Functions. The function of FLRTs as repulsive signals in neuronal cell migration and axon guidance is well established³. In addition, FLRTs have also been implicated via the Unc5 interactions in macrophage activation⁴. Their role in synapses, however, has only been indirectly shown by the demonstration that mutant, FLRT-binding incompetent, Lphn3 is unable to rescue the loss of synapses observed in Lphn3 KO neurons⁵.

Knowledge gaps. Nearly all key questions about FLRT function in synapses remain unaddressed. Do FLRTs perform an essential function at synapses, and if so, what exactly is that function? Does this function require Unc5 binding or dimerization?
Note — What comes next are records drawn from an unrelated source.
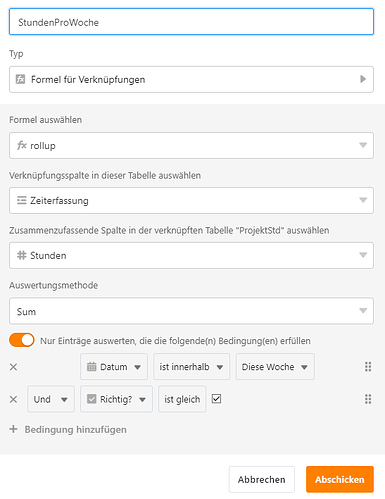
Task: Click the Abschicken button
Action: tap(340, 479)
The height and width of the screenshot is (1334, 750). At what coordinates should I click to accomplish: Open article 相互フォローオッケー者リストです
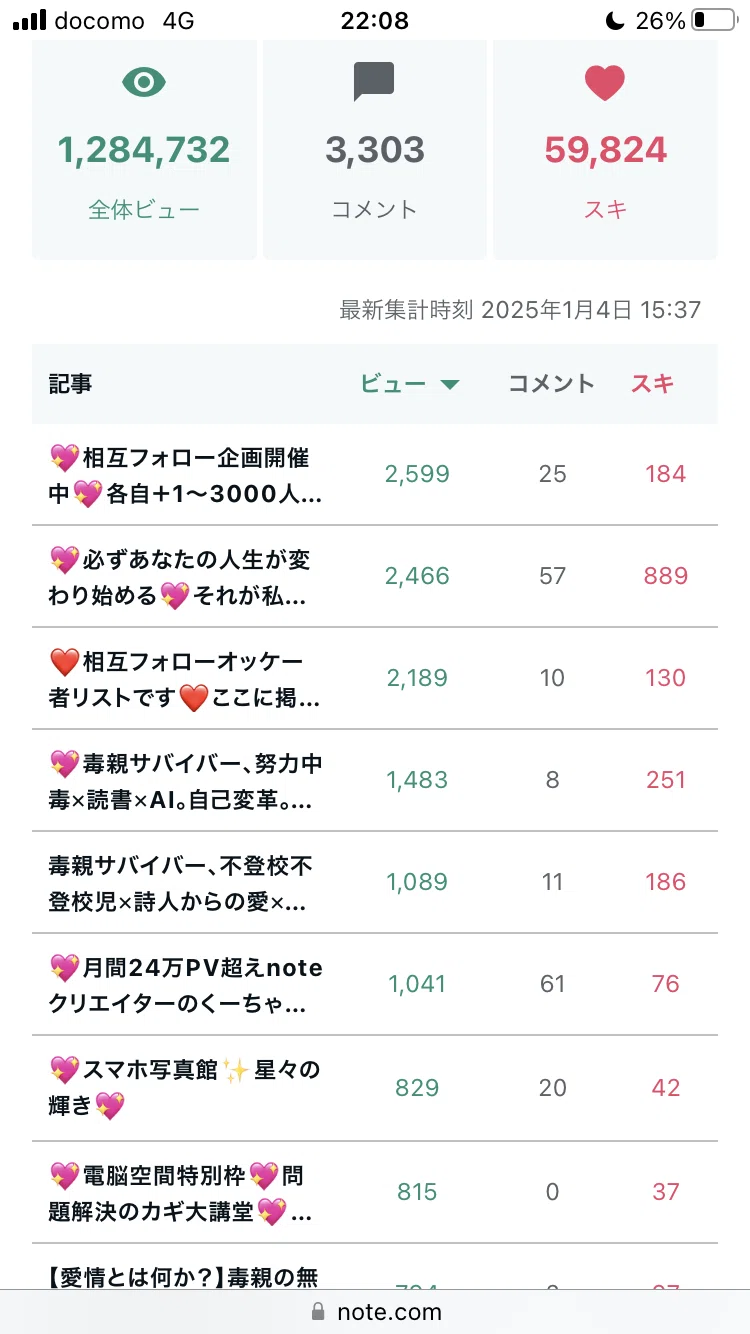coord(186,679)
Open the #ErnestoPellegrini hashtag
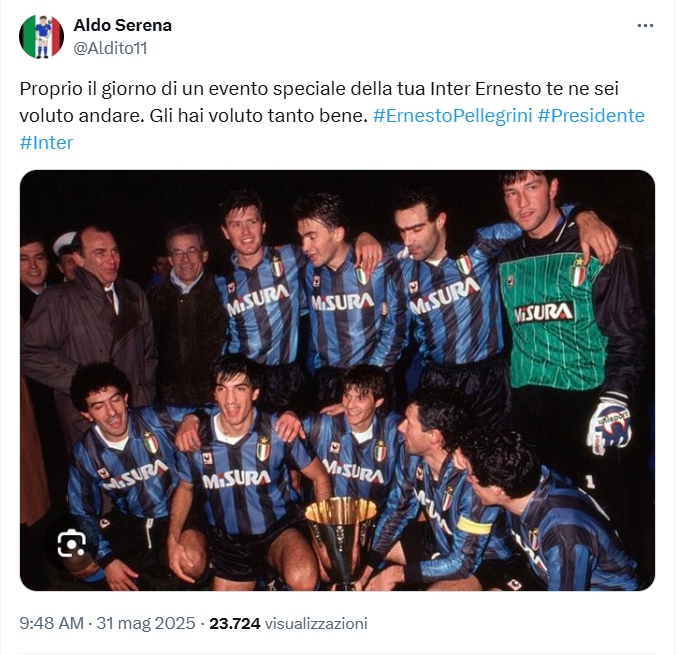678x655 pixels. pos(452,116)
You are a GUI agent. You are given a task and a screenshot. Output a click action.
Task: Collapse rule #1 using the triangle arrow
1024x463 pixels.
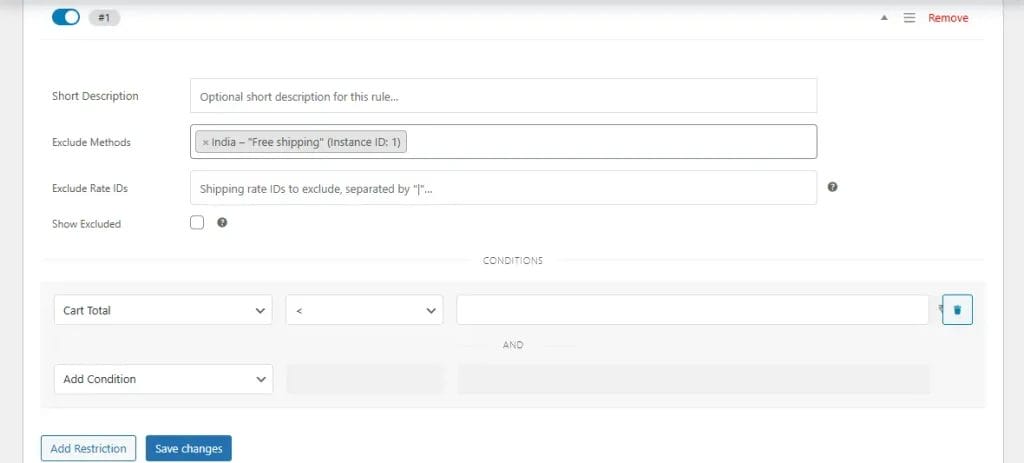point(884,18)

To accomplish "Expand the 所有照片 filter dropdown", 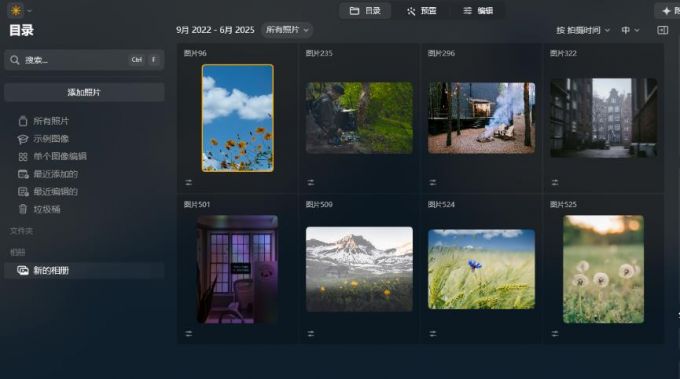I will tap(287, 30).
How do FLRTs transduce ligand-binding signals if at all – maybe by Unc5 binding? Do different FLRTs perform distinct functions? And does Unc5 have a synaptic function? Much remains to be done, especially in view of the diverse interactions of Unc5 with other proteins (e.g., netrins, glypicans) that in turn are also known to bind to yet another set of synaptic proteins (e.g., DCC/neogenin-1, LRRTM4).

References

1.     Lu, Y.C., Nazarko, O., Sando, R., Salzman, G., Südhof, T.C., and Araç, D. (2015) Crystal Structure of the FLRT3-LPHN3 complex reveal specific protein-protein interactions.  Structure 23, 1678-1691.

2.     Jackson, V.A., et al. (2016) Super-complexes of adhesion GPCRs and neural guidance receptors. Nat. Commun. 7, 11184. 

3.     Peregrina, C., Del Toro, D. (2020) FLRTing Neurons in Cortical Migration During Cerebral Cortex Development. Front. Cell Dev. Biol. 8, 578506. 

4.     Fang, Y., Ma, K., Huang, Y.M., Dang, Y., Liu, Z., Xu, Y., Zheng, X.L., Yang, X., Huo, Y., Dai, X. (2023) Fibronectin leucine-rich transmembrane protein 2 drives monocyte differentiation into macrophages via the UNC5B-Akt/mTOR axis. Front. Immunol. 14, 1162004.

5.     Sando, R., Jiang, X., and Südhof, T.C. (2019) Latrophilin GPCRs direct synapse specificity by coincident binding of FLRTs and teneurins. Science 363, pii: eaav7969.